[Stored data]
#####

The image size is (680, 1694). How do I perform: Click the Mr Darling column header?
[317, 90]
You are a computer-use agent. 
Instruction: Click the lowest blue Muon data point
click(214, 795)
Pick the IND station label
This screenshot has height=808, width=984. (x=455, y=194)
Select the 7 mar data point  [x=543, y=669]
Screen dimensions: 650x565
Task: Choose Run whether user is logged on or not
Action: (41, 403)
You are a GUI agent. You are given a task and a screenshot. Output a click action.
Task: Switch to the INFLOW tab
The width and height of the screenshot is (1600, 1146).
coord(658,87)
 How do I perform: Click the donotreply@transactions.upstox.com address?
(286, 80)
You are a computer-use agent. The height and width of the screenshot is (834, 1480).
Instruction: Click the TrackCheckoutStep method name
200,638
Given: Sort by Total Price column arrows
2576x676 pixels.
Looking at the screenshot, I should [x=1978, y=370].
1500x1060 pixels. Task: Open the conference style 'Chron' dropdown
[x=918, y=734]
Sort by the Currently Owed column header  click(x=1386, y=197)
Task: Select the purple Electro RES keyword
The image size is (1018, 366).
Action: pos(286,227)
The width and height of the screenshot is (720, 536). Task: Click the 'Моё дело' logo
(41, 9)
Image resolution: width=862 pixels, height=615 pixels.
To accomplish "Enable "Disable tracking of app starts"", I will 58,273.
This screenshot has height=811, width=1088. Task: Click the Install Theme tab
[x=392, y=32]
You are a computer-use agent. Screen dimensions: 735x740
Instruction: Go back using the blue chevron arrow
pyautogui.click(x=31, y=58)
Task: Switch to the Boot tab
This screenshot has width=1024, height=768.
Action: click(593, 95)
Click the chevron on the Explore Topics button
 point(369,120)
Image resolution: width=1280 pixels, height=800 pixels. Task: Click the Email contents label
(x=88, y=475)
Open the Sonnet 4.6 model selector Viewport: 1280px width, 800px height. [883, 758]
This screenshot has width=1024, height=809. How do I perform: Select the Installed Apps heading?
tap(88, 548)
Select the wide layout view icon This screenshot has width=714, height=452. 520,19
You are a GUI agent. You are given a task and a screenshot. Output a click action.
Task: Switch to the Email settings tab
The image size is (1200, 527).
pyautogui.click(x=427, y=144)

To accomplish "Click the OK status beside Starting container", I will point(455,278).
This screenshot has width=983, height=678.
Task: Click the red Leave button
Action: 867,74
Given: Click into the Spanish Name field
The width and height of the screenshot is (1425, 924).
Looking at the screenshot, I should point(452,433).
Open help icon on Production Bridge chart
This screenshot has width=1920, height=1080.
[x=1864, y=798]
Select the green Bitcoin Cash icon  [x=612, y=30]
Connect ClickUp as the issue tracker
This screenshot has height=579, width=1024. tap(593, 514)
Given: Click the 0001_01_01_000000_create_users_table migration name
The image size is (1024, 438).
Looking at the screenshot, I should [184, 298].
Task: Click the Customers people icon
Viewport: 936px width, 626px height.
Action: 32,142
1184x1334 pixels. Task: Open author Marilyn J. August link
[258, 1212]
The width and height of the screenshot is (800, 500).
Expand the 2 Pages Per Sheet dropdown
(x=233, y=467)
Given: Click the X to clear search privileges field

#####

◆ WORK ORDER ◆
Go through the data above and find the lines with the word "icon". Copy each of those lines.

◆ TASK ANSWER ◆
Select the wide layout view icon This screenshot has width=714, height=452. 520,19
Open help icon on Production Bridge chart
Select the green Bitcoin Cash icon  [x=612, y=30]
Task: Click the Customers people icon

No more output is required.